Отодвинувшись от стола, директор выдвинул ящик и стопочкой положил на стекло золотые монеты:
— Эти?
— Откуда я знаю? — удивился Денис. — Я их и не видел никогда.
— Гошина мама принесла, — пояснил директор. — Петя-то Прочухан оказался самым разумным из вас. Он живо догадался, чьих это рук дело, и вчера после сбора сразу помчался к Гошиным родителям. Тоже мне следопыты-конспираторы. А ты на сборе, коли уж начал, нужно было всё до конца говорить. Пионеры бы разобрались, что к чему.
Он встал, прошёлся по кабинету, щёлкнул по бронзовой коленке футболиста:
— Кто такой этот ваш дружок из Лисьего Носа?
— Яшка Лещ? Мы с ним и не дружим. Просто случайно встретились.
— Кто у него родители, не знаешь?
— Говорил, что отец — директор завода.
— А золото у него откуда, не говорил?
— Про золото не говорил.
— Если он придёт за монетами, присылайте его ко мне. А теперь беги на урок, председатель.
И когда Денис уже взялся за ручку двери, директор добавил:
— С Гошей вы там не очень… А то я вас знаю.

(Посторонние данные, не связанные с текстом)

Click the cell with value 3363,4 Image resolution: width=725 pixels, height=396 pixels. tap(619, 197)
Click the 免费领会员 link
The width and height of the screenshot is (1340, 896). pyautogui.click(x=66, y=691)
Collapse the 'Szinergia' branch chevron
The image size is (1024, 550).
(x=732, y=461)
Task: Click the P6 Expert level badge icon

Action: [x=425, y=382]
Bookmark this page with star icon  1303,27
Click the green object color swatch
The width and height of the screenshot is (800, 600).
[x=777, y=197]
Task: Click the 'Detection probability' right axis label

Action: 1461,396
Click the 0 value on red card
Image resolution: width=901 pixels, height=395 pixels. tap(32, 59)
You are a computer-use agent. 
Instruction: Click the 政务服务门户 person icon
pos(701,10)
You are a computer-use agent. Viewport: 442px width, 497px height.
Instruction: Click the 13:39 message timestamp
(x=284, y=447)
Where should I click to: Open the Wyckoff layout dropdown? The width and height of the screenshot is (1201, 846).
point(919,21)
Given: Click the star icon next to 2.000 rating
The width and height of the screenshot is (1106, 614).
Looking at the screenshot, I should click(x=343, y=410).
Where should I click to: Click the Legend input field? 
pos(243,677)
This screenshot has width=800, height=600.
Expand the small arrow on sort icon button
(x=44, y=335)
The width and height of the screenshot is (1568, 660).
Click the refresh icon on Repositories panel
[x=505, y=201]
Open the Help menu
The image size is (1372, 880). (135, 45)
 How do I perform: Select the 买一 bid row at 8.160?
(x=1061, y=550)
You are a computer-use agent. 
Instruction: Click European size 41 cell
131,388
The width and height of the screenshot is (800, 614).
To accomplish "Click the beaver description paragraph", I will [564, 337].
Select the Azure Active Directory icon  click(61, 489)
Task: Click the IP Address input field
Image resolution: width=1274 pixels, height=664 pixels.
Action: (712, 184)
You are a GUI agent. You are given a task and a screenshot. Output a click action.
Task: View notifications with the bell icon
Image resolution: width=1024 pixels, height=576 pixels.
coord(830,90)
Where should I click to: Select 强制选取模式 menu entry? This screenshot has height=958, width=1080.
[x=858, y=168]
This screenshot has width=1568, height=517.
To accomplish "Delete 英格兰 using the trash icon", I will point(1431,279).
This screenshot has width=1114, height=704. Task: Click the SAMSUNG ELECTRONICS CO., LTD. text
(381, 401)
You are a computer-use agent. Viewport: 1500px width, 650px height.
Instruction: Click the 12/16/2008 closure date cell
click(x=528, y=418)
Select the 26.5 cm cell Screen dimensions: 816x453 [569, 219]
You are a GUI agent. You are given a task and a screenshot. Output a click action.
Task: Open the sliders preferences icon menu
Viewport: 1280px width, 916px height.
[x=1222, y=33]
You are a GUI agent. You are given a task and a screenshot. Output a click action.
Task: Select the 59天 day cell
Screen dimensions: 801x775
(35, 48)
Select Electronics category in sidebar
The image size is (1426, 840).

Но с Гошей ребята поступили очень даже благородно. Сначала, правда, ему всем классом хотели устроить «тёмную» — накрыть в раздевалке пальто и как следует ему выдать. Но Денис сказал:
— Это не метод. И потом лично я руки о него марать не собираюсь.
И все согласились, что марать руки о такого типа действительно нет никакого удовольствия.
Оля при всех положила на Гошин дневник рубль и выдавила:
— Возьми. Я не знала, что ты такой.
Она собрала свои учебники и пересела от Гоши на другую парту. Только подбородок у неё немного дрожал и часто хлопали ресницы. И все молча отметили, что Оля — мужественный человек. Не так-то легко при всём классе признаться в том, о чем 7-й «б» уже давно догадывался. И поэтому ни один мальчишка не сказал ни слова. Даже Тимка Стебельков, который по любому поводу любил орать «тили-тили тесто, жених и невеста», ничего не заорал.
В классе наступила тишина. И тогда подал голос Петя.